Problem -
Once the data has been read, restate all of it exactly.

Stored data entries
----------------------------------------

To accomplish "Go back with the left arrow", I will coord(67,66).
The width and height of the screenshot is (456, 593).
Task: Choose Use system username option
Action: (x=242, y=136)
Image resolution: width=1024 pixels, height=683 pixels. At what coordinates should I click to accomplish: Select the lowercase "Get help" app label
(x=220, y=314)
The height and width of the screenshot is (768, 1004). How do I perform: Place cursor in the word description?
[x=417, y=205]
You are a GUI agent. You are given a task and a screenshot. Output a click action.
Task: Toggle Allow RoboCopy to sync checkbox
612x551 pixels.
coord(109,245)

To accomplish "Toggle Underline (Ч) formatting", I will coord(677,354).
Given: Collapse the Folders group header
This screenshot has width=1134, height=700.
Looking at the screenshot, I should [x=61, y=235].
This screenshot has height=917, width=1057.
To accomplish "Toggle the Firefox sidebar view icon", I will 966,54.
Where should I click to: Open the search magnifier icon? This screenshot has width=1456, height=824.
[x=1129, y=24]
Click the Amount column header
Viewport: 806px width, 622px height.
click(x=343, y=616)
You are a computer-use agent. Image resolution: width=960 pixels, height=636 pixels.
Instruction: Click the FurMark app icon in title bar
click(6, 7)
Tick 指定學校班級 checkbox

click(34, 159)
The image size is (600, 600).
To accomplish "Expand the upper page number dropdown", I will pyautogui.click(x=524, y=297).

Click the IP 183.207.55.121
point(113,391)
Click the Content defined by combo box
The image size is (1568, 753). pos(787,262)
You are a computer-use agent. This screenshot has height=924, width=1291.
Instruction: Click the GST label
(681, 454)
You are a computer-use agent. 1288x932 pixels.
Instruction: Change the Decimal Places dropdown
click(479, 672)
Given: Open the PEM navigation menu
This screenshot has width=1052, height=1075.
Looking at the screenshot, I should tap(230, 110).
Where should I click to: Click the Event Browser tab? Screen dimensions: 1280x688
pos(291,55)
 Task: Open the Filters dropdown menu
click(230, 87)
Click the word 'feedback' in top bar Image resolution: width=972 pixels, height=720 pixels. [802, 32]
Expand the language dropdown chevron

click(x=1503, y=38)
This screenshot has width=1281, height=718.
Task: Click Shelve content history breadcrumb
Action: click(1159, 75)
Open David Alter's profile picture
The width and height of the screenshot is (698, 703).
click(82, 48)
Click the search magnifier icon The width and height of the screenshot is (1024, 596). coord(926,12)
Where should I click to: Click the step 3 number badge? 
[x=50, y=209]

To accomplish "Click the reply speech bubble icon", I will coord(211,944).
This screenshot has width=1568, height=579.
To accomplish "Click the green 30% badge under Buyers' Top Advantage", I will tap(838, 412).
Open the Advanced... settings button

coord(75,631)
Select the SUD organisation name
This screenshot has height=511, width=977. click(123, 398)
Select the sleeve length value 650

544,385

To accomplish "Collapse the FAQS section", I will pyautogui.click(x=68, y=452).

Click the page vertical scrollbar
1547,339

----------------------------------------

Output of the task -
To accomplish "Go back with the left arrow", I will coord(67,66).
The width and height of the screenshot is (456, 593).
Task: Choose Use system username option
Action: (x=242, y=136)
Image resolution: width=1024 pixels, height=683 pixels. At what coordinates should I click to accomplish: Select the lowercase "Get help" app label
(x=220, y=314)
The height and width of the screenshot is (768, 1004). How do I perform: Place cursor in the word description?
[x=417, y=205]
You are a GUI agent. You are given a task and a screenshot. Output a click action.
Task: Toggle Allow RoboCopy to sync checkbox
612x551 pixels.
coord(109,245)

To accomplish "Toggle Underline (Ч) formatting", I will coord(677,354).
Given: Collapse the Folders group header
This screenshot has width=1134, height=700.
Looking at the screenshot, I should [x=61, y=235].
This screenshot has height=917, width=1057.
To accomplish "Toggle the Firefox sidebar view icon", I will 966,54.
Where should I click to: Open the search magnifier icon? This screenshot has width=1456, height=824.
[x=1129, y=24]
Click the Amount column header
Viewport: 806px width, 622px height.
click(x=343, y=616)
You are a computer-use agent. Image resolution: width=960 pixels, height=636 pixels.
Instruction: Click the FurMark app icon in title bar
click(6, 7)
Tick 指定學校班級 checkbox

click(34, 159)
The image size is (600, 600).
To accomplish "Expand the upper page number dropdown", I will pyautogui.click(x=524, y=297).

Click the IP 183.207.55.121
point(113,391)
Click the Content defined by combo box
The image size is (1568, 753). pos(787,262)
You are a computer-use agent. This screenshot has height=924, width=1291.
Instruction: Click the GST label
(681, 454)
You are a computer-use agent. 1288x932 pixels.
Instruction: Change the Decimal Places dropdown
click(479, 672)
Given: Open the PEM navigation menu
This screenshot has width=1052, height=1075.
Looking at the screenshot, I should tap(230, 110).
Where should I click to: Click the Event Browser tab? Screen dimensions: 1280x688
pos(291,55)
 Task: Open the Filters dropdown menu
click(230, 87)
Click the word 'feedback' in top bar Image resolution: width=972 pixels, height=720 pixels. [802, 32]
Expand the language dropdown chevron

click(x=1503, y=38)
This screenshot has width=1281, height=718.
Task: Click Shelve content history breadcrumb
Action: click(1159, 75)
Open David Alter's profile picture
The width and height of the screenshot is (698, 703).
click(82, 48)
Click the search magnifier icon The width and height of the screenshot is (1024, 596). coord(926,12)
Where should I click to: Click the step 3 number badge? 
[x=50, y=209]

To accomplish "Click the reply speech bubble icon", I will coord(211,944).
This screenshot has width=1568, height=579.
To accomplish "Click the green 30% badge under Buyers' Top Advantage", I will tap(838, 412).
Open the Advanced... settings button

coord(75,631)
Select the SUD organisation name
This screenshot has height=511, width=977. click(123, 398)
Select the sleeve length value 650

544,385

To accomplish "Collapse the FAQS section", I will pyautogui.click(x=68, y=452).

Click the page vertical scrollbar
1547,339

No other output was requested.